When I rode alone, I still felt strong. I sang out loud to my
music, flying down quiet roads with barely a car in sight. Despite being in a
foreign country, guided only by arrows every few kilometers, I felt safer than
I do at home. It doesn’t make sense, but it’s true.
I blew through every food stop like it was a race — only lingering
at the last one because there was a lake. Some riders jumped in for a swim. I,
however, just wanted to keep riding. For seven and a half hours, the power in
my legs never faded. I hit over 48 km/h on the flats and felt like I was
floating. My heart rate did creep above my coach’s limit, but I didn’t care.
Today wasn’t about rules. It was about freedom.
I rode like it was my last ride. I felt alive. I felt strong. I
felt free of the illness that had weighed me down. And others noticed. Riders I
usually only see at breakfast or dinner commented on how strong I looked, how
happy I seemed. I even raced a few on a straight descent, tucked into an aero
position, grinning as I passed them — only to be overtaken again, of course. A
pink bike is hard to ignore. My Garmin confirmed what I felt in my legs, my
fastest 40 km ever.
When I rolled into the hotel, I was among the first ten riders of
the day. It’s not a race, I know. Most were taking it easy. But I’m choosing to
believe I beat them all. Today, I was a rockstar.
Looking Ahead
Tomorrow is a rest day in Montpellier, where
we’ll roll out the following day for Stage 16, a mountain stage, 200 km
long, featuring the legendary “Beast of Provence”: MontVentoux.
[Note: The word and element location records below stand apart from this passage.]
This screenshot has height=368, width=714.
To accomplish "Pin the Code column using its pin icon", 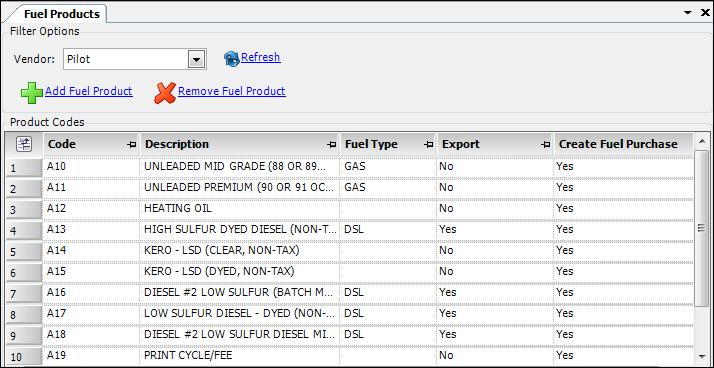I will [132, 145].
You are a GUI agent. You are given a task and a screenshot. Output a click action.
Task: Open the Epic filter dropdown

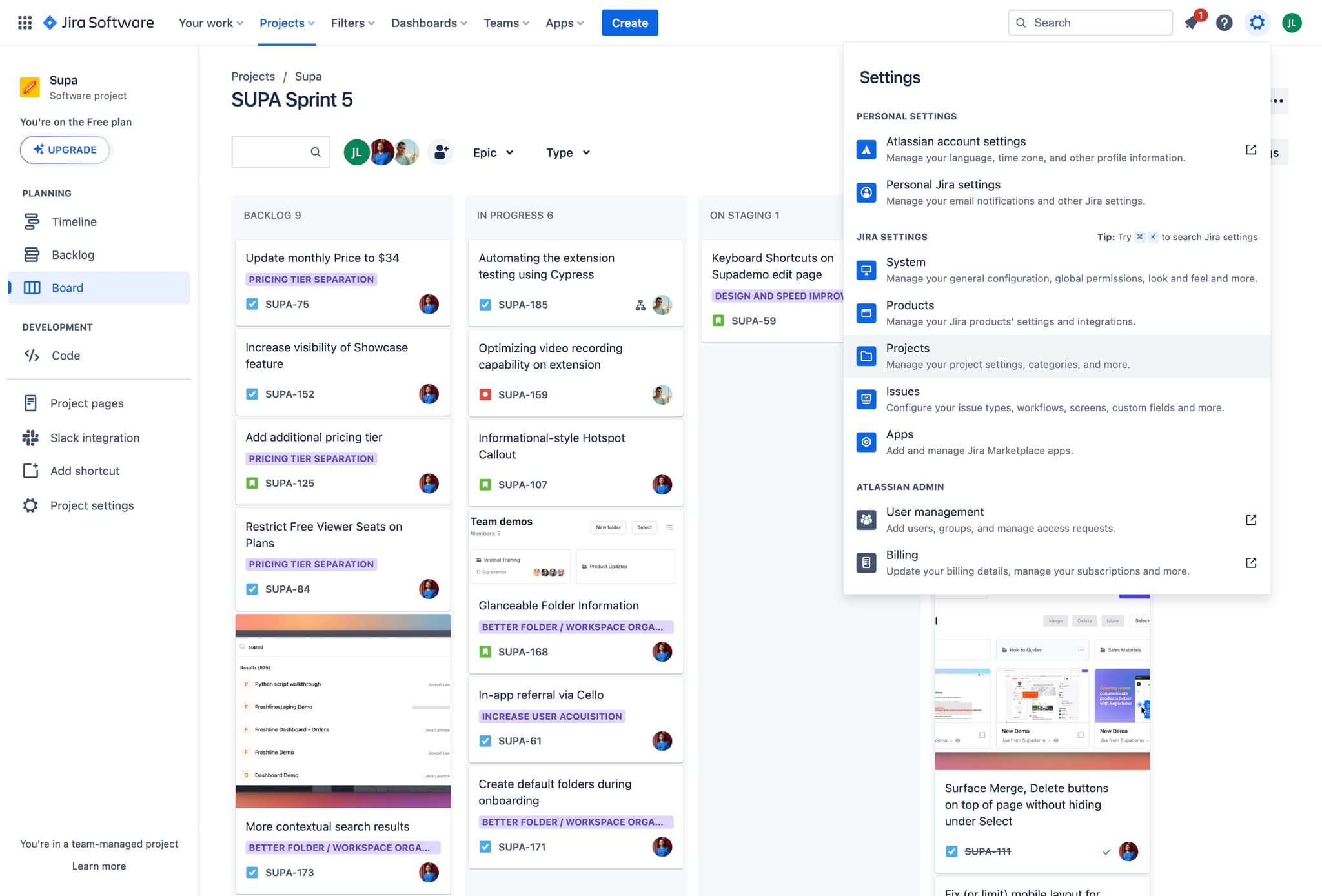point(493,152)
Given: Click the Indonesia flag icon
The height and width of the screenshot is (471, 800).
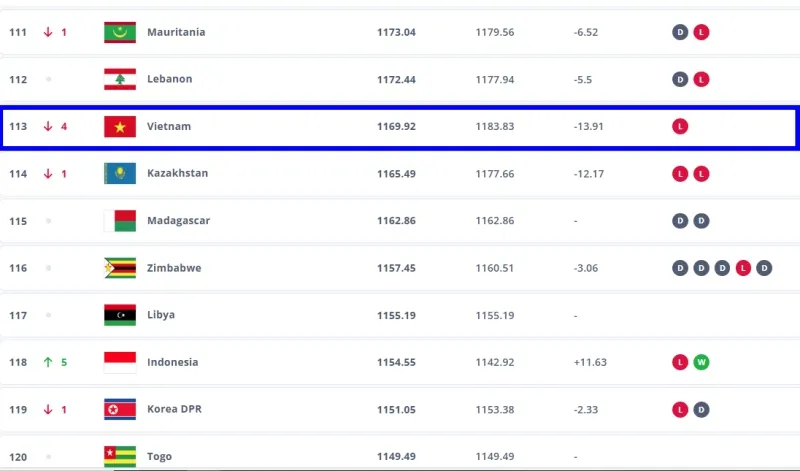Looking at the screenshot, I should click(120, 362).
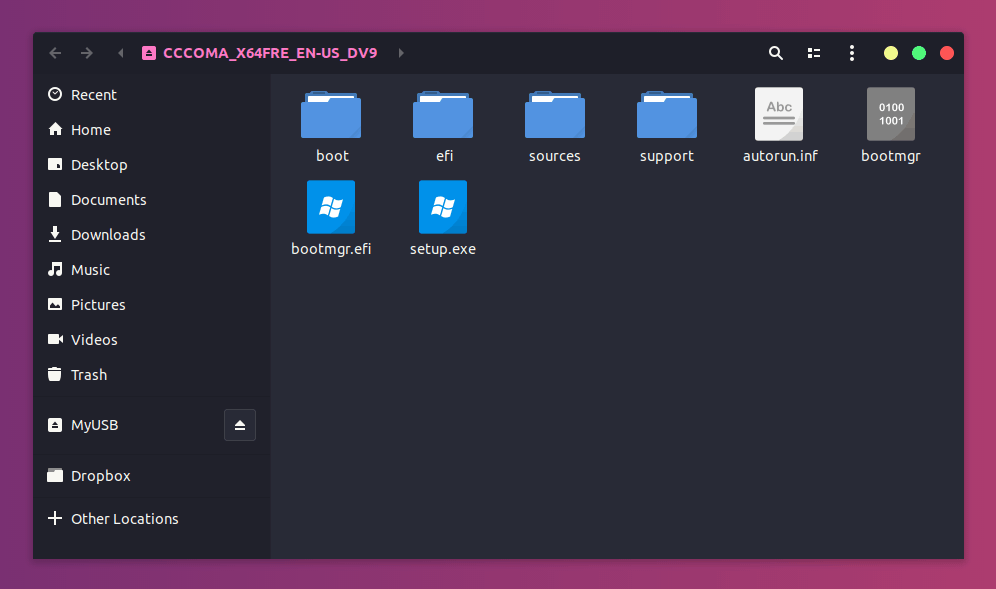Toggle forward navigation arrow
Viewport: 996px width, 589px height.
coord(87,52)
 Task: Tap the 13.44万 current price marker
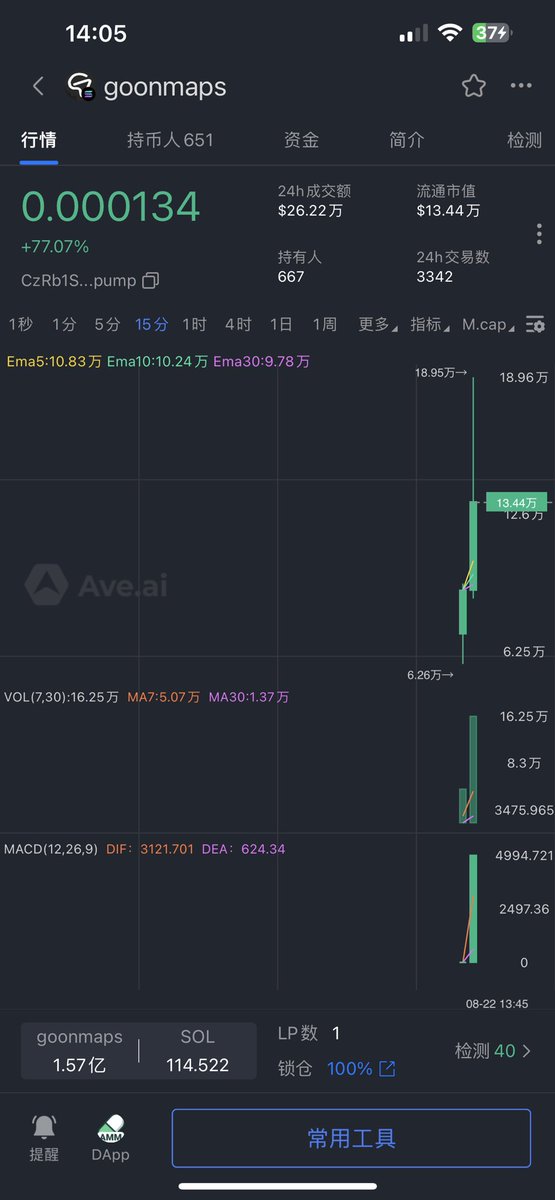pyautogui.click(x=516, y=502)
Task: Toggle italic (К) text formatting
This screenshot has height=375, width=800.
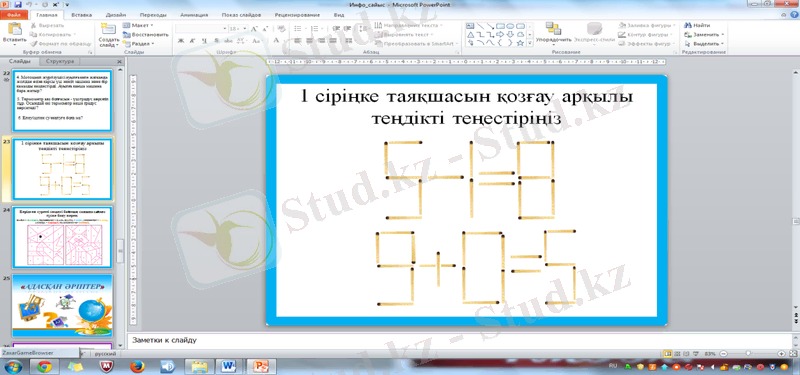Action: coord(192,40)
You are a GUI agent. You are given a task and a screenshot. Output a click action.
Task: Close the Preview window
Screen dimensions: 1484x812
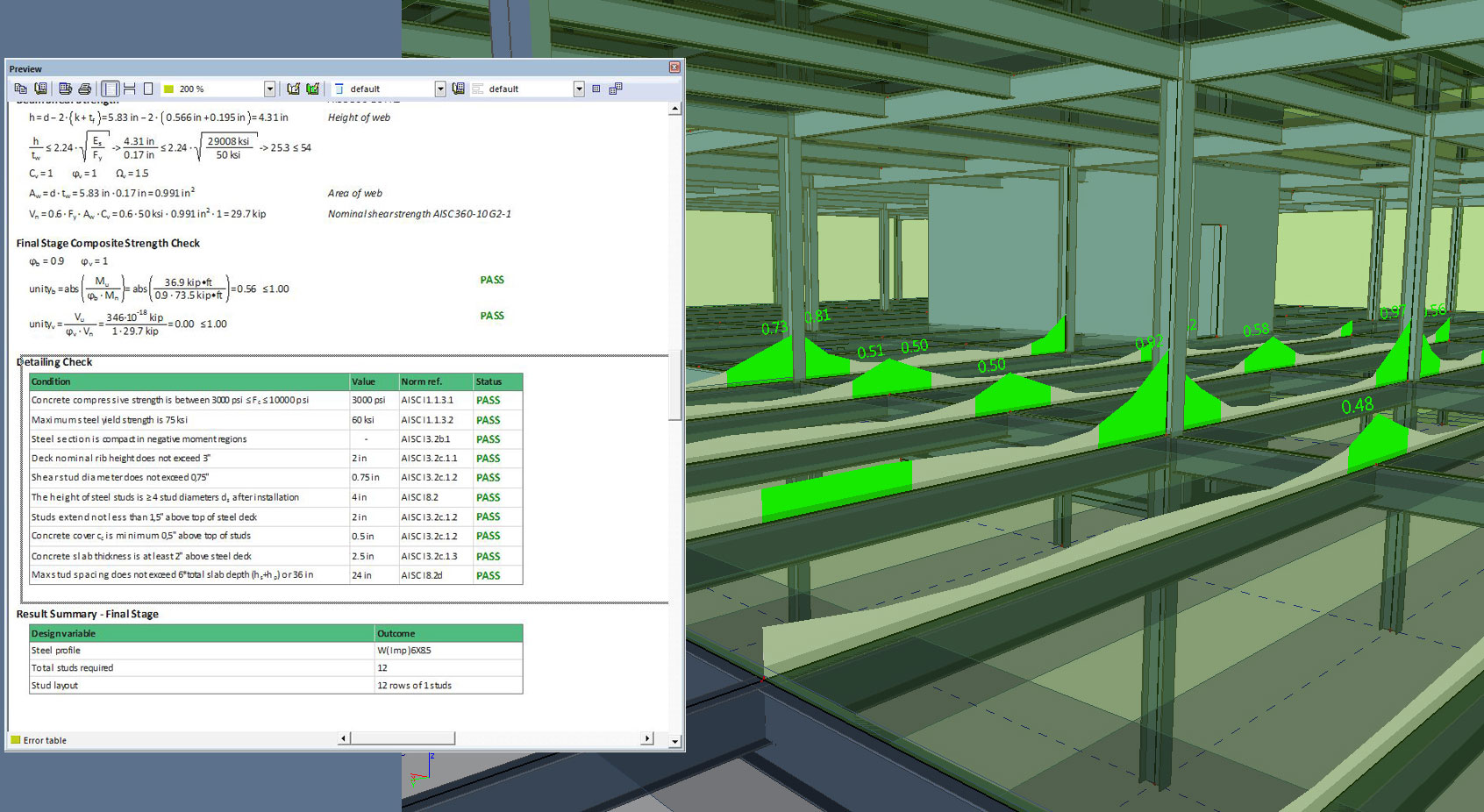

I first cycled Mt. Ventoux in 2018, on vacation with Drew. That
climb shattered the image I had of myself as an athlete and a person. It
humbled me. It changed me. It launched a journey of self-reflection and growth
that brought me here, to this moment.
Now, seven years later, I return. Drew is here in France, ready to
ride it with me. This isn’t just a climb, it’s a pilgrimage. A reunion
with the version of me who first met the mountain. I can’t wait for me, my husband and my
bike to touch the base of Mt. Ventoux again. I can’t wait to see who I am now,
compared to who I was then.
The mountain shaped me. Tomorrow, I ride to honor that.